- EXERCISE DETAILS: Your task is to tally the lines of the listing containing the word "Criterion" and report the figure alone.

------------------------------------------------

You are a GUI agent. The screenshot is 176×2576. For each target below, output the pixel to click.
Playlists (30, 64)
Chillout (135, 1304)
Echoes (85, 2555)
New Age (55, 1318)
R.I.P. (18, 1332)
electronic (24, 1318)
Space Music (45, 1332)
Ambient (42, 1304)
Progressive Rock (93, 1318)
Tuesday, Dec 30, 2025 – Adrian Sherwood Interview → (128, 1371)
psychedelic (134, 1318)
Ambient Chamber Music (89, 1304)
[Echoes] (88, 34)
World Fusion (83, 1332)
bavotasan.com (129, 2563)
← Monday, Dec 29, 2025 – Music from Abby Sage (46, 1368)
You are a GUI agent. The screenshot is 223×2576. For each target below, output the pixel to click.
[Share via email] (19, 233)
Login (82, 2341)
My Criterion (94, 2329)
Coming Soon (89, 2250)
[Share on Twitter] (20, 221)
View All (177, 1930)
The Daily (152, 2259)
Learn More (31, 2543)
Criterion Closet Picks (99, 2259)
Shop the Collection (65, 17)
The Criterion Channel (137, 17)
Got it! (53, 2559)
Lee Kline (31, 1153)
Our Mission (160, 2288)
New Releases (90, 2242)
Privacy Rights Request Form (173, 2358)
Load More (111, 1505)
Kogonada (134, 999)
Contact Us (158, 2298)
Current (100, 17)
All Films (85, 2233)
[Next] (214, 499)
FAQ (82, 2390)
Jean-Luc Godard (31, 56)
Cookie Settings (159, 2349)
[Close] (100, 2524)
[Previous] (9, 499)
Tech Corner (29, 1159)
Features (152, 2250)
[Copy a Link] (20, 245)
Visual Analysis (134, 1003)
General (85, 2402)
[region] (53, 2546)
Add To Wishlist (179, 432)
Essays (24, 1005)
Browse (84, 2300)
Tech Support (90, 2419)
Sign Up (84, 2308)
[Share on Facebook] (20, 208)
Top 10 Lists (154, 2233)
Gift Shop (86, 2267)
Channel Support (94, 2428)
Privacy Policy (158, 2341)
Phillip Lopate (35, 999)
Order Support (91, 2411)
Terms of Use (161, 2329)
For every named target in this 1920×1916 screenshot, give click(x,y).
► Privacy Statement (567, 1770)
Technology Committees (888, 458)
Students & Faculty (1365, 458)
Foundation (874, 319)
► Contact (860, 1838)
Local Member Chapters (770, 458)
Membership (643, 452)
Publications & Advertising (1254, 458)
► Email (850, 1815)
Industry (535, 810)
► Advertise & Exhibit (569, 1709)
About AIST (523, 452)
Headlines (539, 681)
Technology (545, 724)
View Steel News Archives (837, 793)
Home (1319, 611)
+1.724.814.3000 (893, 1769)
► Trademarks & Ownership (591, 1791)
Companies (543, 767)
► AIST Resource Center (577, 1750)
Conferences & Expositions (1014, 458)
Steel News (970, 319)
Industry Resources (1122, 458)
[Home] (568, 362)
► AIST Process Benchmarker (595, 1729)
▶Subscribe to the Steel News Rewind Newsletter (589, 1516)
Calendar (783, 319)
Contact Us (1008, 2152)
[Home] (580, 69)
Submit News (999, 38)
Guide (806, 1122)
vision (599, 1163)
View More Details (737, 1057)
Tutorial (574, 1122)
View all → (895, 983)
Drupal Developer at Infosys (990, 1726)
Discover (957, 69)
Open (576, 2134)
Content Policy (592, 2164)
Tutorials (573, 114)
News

------------------------------------------------

- TASK OUTPUT: 3